More than 150 million Americans tote a cell phone, and if you think that's a lot, just wait. The wireless phone industry is now trying to sell service to people like Kristen, once dismissed as lousy customers -- free-wheeling but credit-challenged young people.
Catering to teens
Companies are even branding themselves with Kristen's generation in mind. Virgin Mobile, FreeUp, GoPhone and Boost Mobile are offering prepaid phones tied to popular musical artists or youth-oriented events like hip-hop concerts, surfing and skateboarding.

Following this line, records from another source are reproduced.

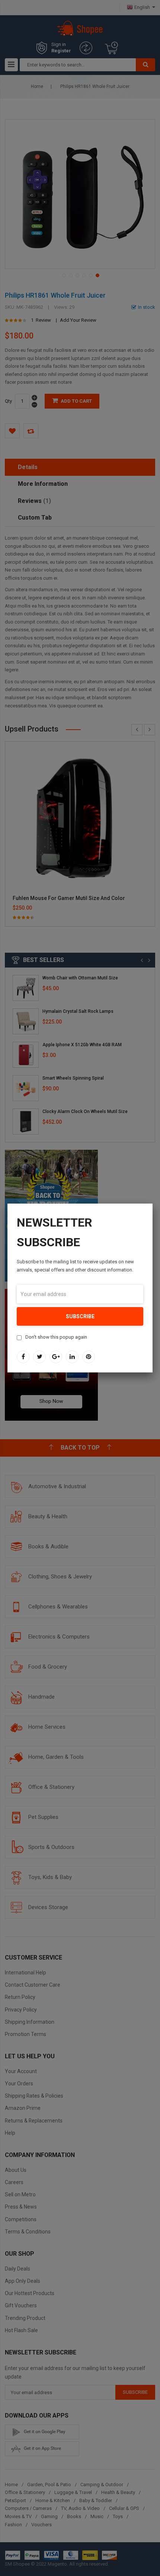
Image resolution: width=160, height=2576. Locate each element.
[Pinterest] (88, 1357)
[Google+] (55, 1357)
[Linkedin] (72, 1357)
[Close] (152, 1203)
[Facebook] (23, 1357)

They know young people have no patience for long-winded explanations of the mind-numbing variations of cell phone plans, so they're making these phones as easy to buy as grabbing a pair of cheap sunglasses off a rack.
"With Boost, they walk by, and bing, bang, bong, they're done," said Audrey Schaefer, spokeswoman for Nextel Communications, which formed Boost Mobile in a partnership with an Australian wireless company of the same name.
Unlike most cell phone plans, these services don't require a credit check or lock a person into a contract for at least a year with regular monthly payments.
Prepaid phones
Instead, wireless companies have turned to their ugly stepchildren, prepaid phones, and given them Cinderella-style makeovers -- if Cinderella watched a lot of MTV, gyrated to hip-hop and sported tattoos.
With prepaid phones, customers don't pay a monthly fee or sign up for a plan. They simply buy the phone, load it with minutes, usually in batches of $20 to $100, and start dialing. When the minutes run out, they buy more. Prepaid cards, often sold at convenience stores, let them buy the minutes and load them by entering a PIN number. Increasingly, though, wireless companies are setting up online Web sites for customers to use with a credit card.
Old prepaid plans failed miserably, noted senior wireless industry analyst Adam Guy of the Yankee Group, a technology research firm based in Boston.
Carriers offered a limited selection of clunky, obsolete models, sold them full price and charged a lot per minute to boot. Carriers still lost money because the activation cards were easy to shoplift, and customers didn't stick around long enough for the company to recoup its investment, Guy said.
New plans
Newer prepaid plans, however, sell phones for under $50, and some offer the same top models costing as much as $200 as in their postpaid plans. A few feature exclusives, such as Virgin's MTV edition or Boost's Roxy model, which is tied to the surf-lifestyle brand popular with some teen girls.
Per-minute prices have dropped to as low as 10 cents a minute under certain conditions, Guy said, and the ability to activate and pay for service online has cut fraud.
"Prepaid is no longer a dirty word," he said.
The emphasis on prepaid phones reflects a maturing cell phone market. More than half of all U.S. residents already own a cell phone, and the traditional "postpaid" (or monthly billing) market is reaching saturation, Guy said.
Guy estimates that the number of users for prepaid and new "hybrid" services, which combine popular postpaid features such as credit card payment, will nearly double by 2007.
New prepaid users could generate $6.3 billion in additional revenue to the total wireless market between 2003 and 2006 "if carriers are successful in implementing their prepaid offers to teenagers and poor-credit users," according to researchers at Morgan Stanley Equity Research.